Thread: [HACKERS] 3D Z-curve spatial index
Hi hackers,
The low-level implementation of 3D Z-curve index
(https://github.com/bmuratshin/zcurve/tree/master)
is getting close to GiST R-Tree performance at
significantly lesser number of pages read from disk.
See attached figures,
times2 - average request execution time VS average points number in result
reads2 - average shared reads number VS average points number in result
Feel free to connect with me if you have any questions.
Attachment
On Sat, Feb 04, 2017 at 03:41:29PM +0700, Boris Muratshin wrote: > Hi hackers, > > The low-level implementation of 3D Z-curve index > (https://github.com/bmuratshin/zcurve/tree/master) > is getting close to GiST R-Tree performance at > significantly lesser number of pages read from disk. > > See attached figures, > times2 - average request execution time VS average points number in result > reads2 - average shared reads number VS average points number in result > > Feel free to connect with me if you have any questions. Please send the actual patch and any documentation you write that comes with it. Best, David. -- David Fetter <david(at)fetter(dot)org> http://fetter.org/ Phone: +1 415 235 3778 AIM: dfetter666 Yahoo!: dfetter Skype: davidfetter XMPP: david(dot)fetter(at)gmail(dot)com Remember to vote! Consider donating to Postgres: http://www.postgresql.org/about/donate
The algorithm for 2D is described in articles (in Russian)
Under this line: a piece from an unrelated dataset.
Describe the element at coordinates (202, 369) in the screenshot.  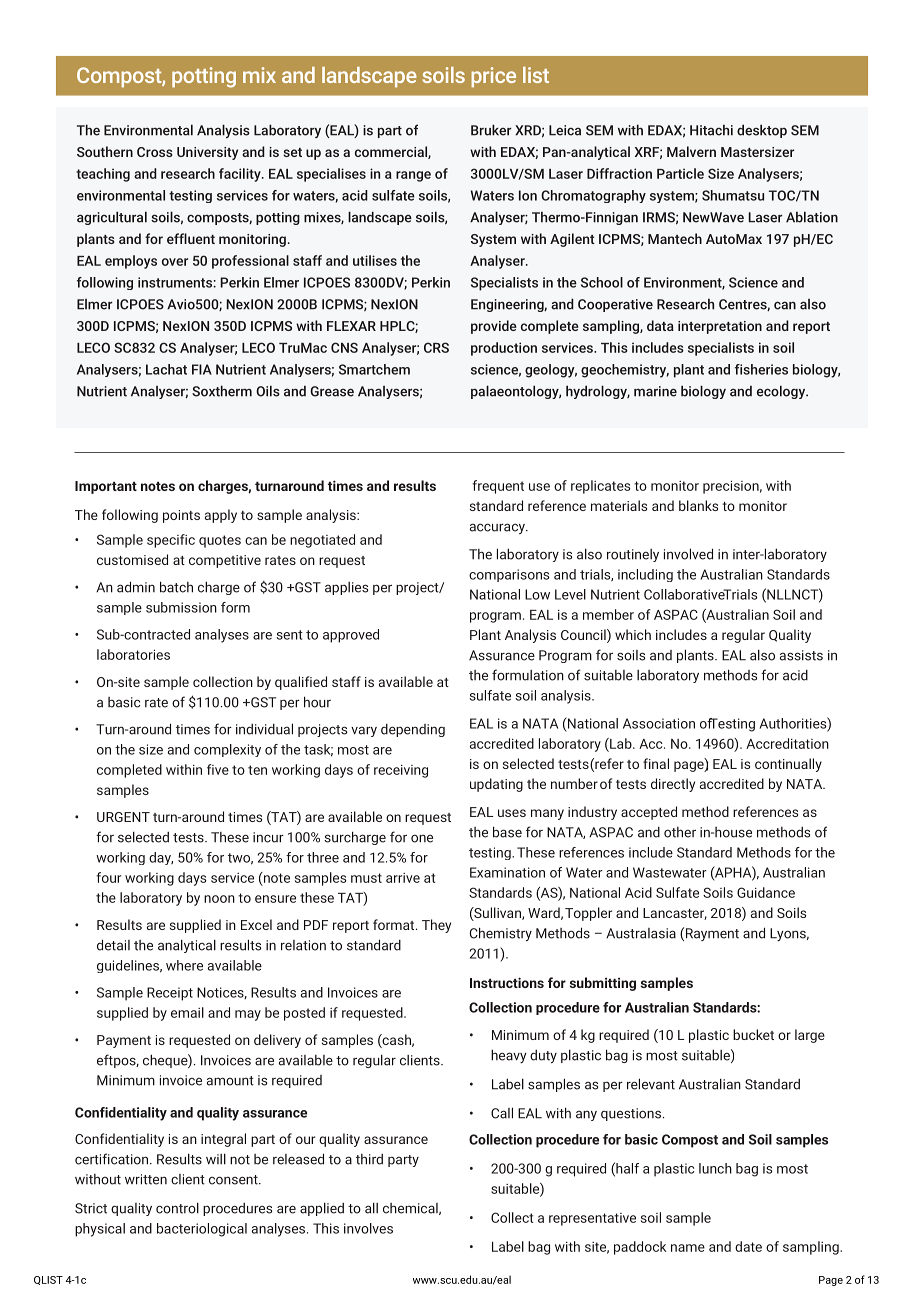
I see `FIA` at that location.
https://habrahabr.ru/post/319810/ and
https://habrahabr.ru/post/319096/ .
Goggle-translator generates (IMHO) suitable for understanding text.
3D version article is not finished yet.
The data in figures are obtained in the following way:
1) Test data set is pseudo 3d (x,0,z) array of 100 000 000 random points
2) R-tree for comparison - GiST 2d (x,z)
3) There is a set of experiments by an average number of points in requested random area: 1,10, 100, 1 000, 10 000, 100 000, 1 000 000
4) For each area size I requested a set of random extents (from 100 000 times for 1 point to 100 times for 1 000 000 points).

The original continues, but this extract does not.